TEXT:
'''
EDITOR’S NOTE: Several months before his death in 2010, London ceramics dealer Jonathan Horne sent me a brief paper summarizing some of the highlights of his forty-plus years in the antiques trade. Although I have adapted his submission to fit the format of this year’s journal, with some minor annotations to the objects pictured here, these are, by and large, Jonathan’s own words.

This is a précis of my forty years of trading in the antiques business and in the process shows some of the problems that faced a young dealer in the late 1960s compared with today’s hard times. To me it has been a passion and a job for life, but it has never been easy and, unfortunately, you never know the good times are here until they are over.

Even today antiques traders are regarded with suspicion in some quarters. This is something I have always been conscious of, even in the early days when I was doing archaeology. Many years passed before I was able to be­come a member of the English Ceramic Circle. I was one of the first dealers to be accepted by the American Ceramic Circle, so things are moving along.

Generally speaking, though, dealers do not get a good press, and this is not helped by television, which churns out programs that continually give a mischievous interpretation of the trade, highlighting the few rogue dealers whose performances are given star billing for the derision and amusement of the general public. By way of leveling the playing field, and to bring further acceptance of the trade, I helped organize a new guild in 2004, which is open to trade and academic alike. I thought it particularly important in these hard times that we are together with one voice.
'''
[Stored data entries]
'''
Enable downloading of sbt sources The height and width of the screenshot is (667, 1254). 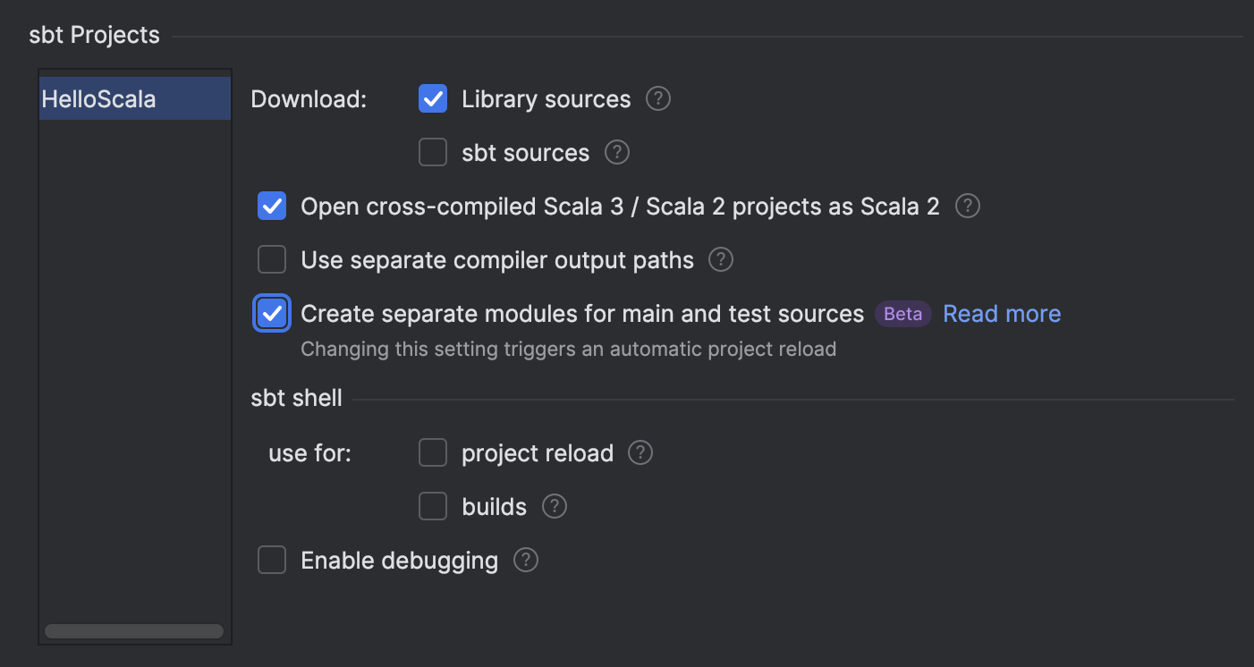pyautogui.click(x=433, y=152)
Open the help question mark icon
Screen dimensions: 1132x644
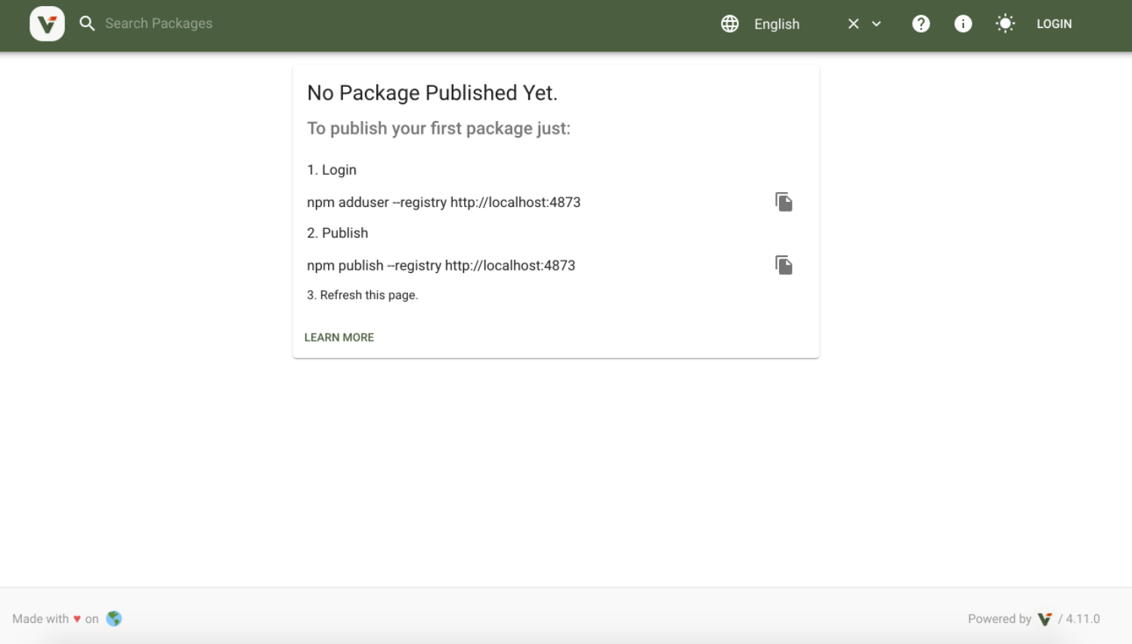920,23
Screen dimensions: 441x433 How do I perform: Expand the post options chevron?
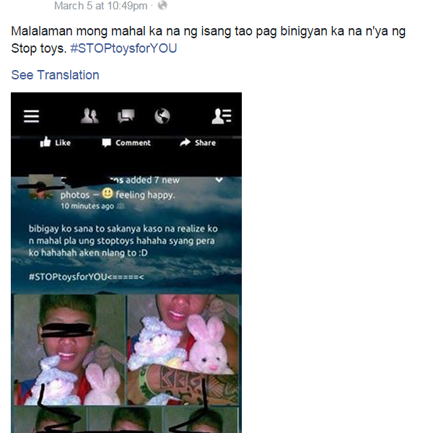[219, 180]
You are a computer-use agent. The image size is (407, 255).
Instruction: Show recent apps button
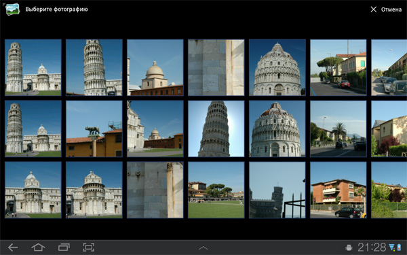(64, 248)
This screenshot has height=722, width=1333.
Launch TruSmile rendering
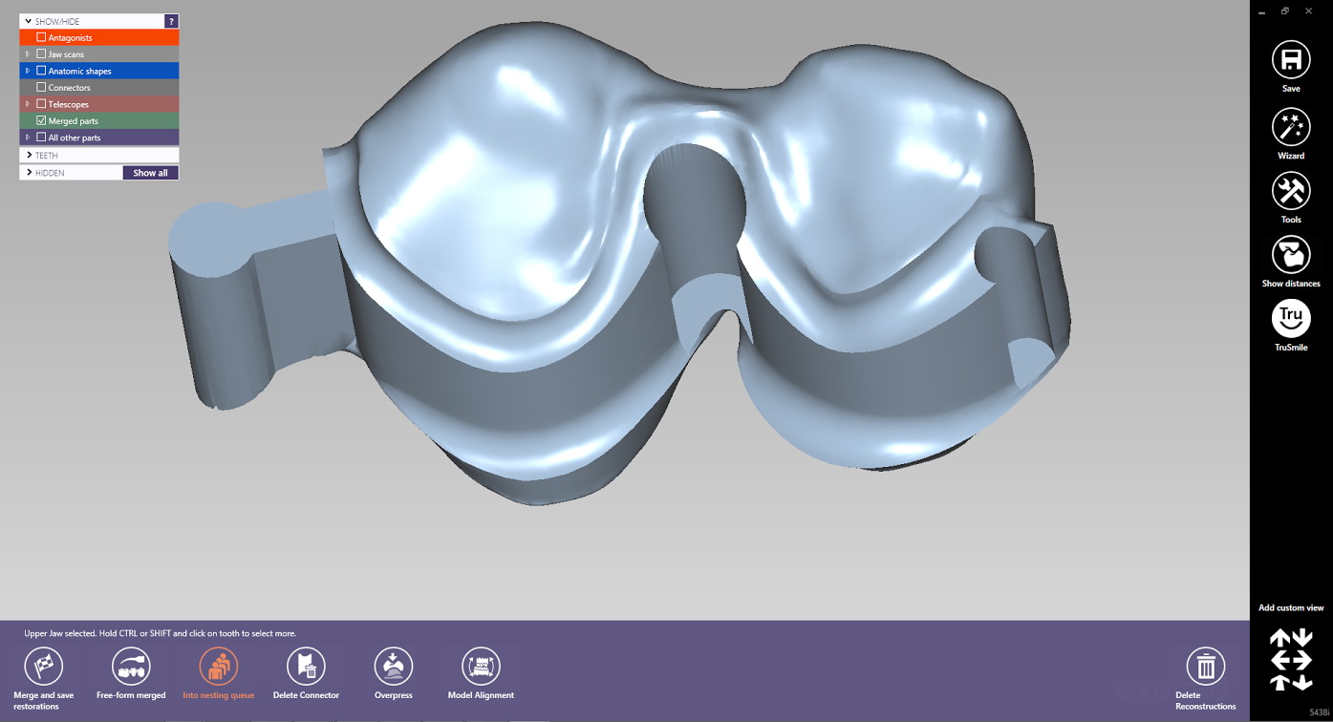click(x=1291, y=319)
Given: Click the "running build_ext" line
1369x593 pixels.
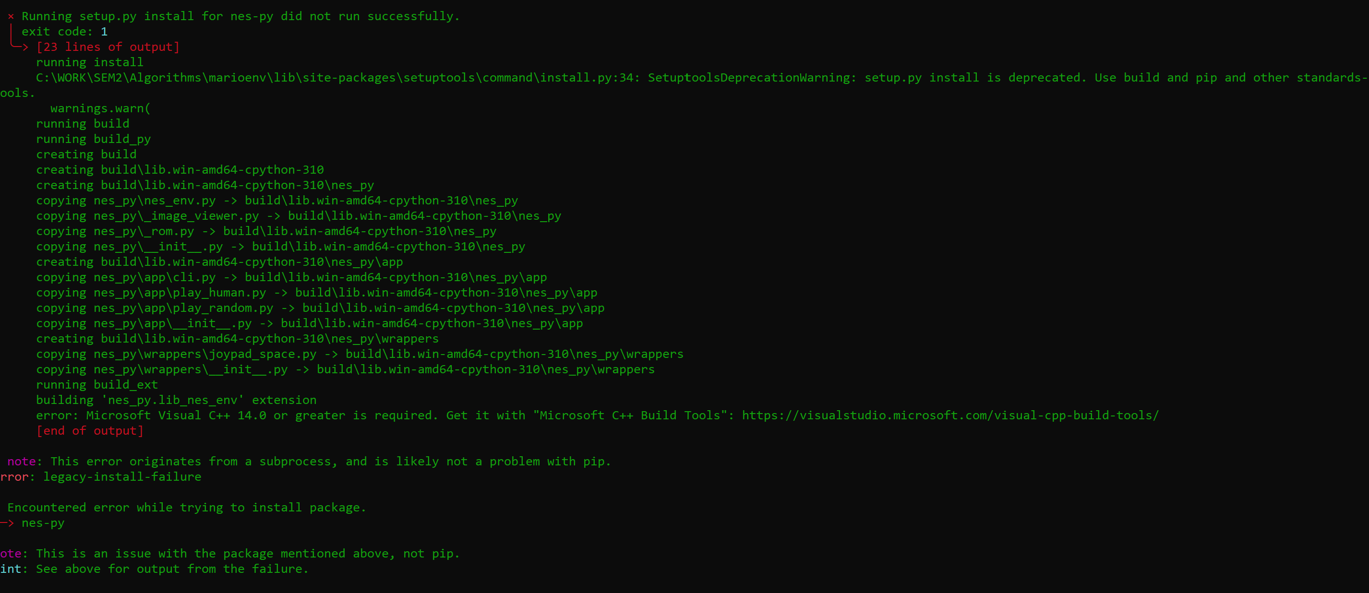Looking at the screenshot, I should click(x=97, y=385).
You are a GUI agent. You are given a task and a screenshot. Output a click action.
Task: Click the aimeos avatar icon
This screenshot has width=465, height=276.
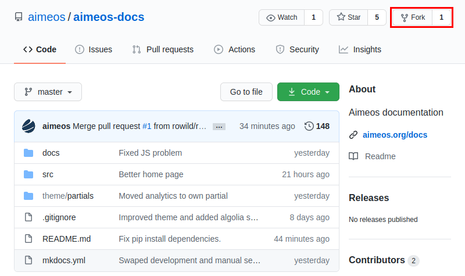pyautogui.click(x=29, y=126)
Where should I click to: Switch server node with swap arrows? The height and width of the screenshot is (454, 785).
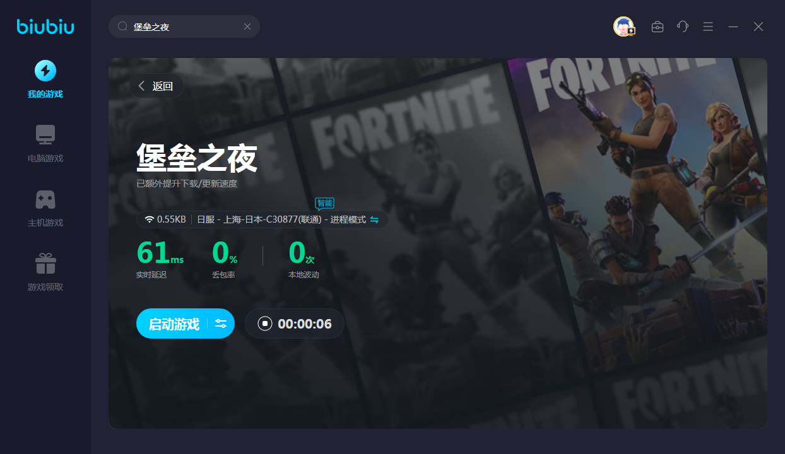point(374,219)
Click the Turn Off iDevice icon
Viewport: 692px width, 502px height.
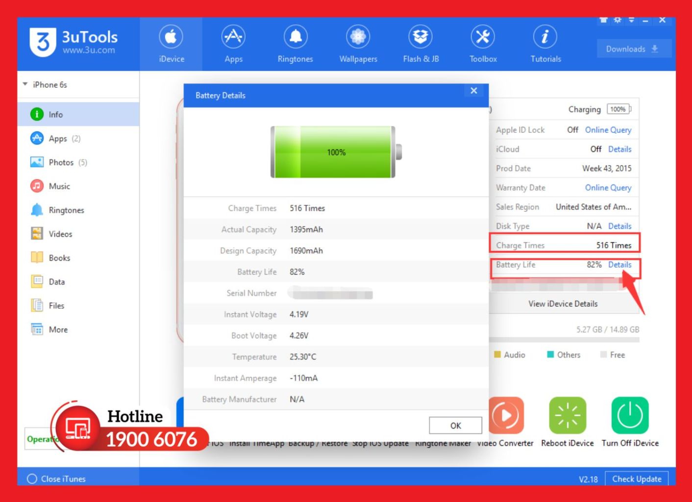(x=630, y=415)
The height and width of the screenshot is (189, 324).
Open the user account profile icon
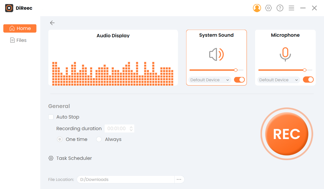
'''
SET PROBLEM: Please summarize the antiques dealer's account above in two sentences.

CORRECT OUTPUT: Looking back on forty years in the antiques trade, Jonathan Horne describes it as a lifelong passion and job that was never easy, and notes that dealers are still regarded with suspicion, though he was one of the first dealers accepted by the American Ceramic Circle. Because television gives the trade a bad press by highlighting a few rogue dealers, he helped organize a new guild in 2004, open to trade and academics alike, so that they could speak with one voice.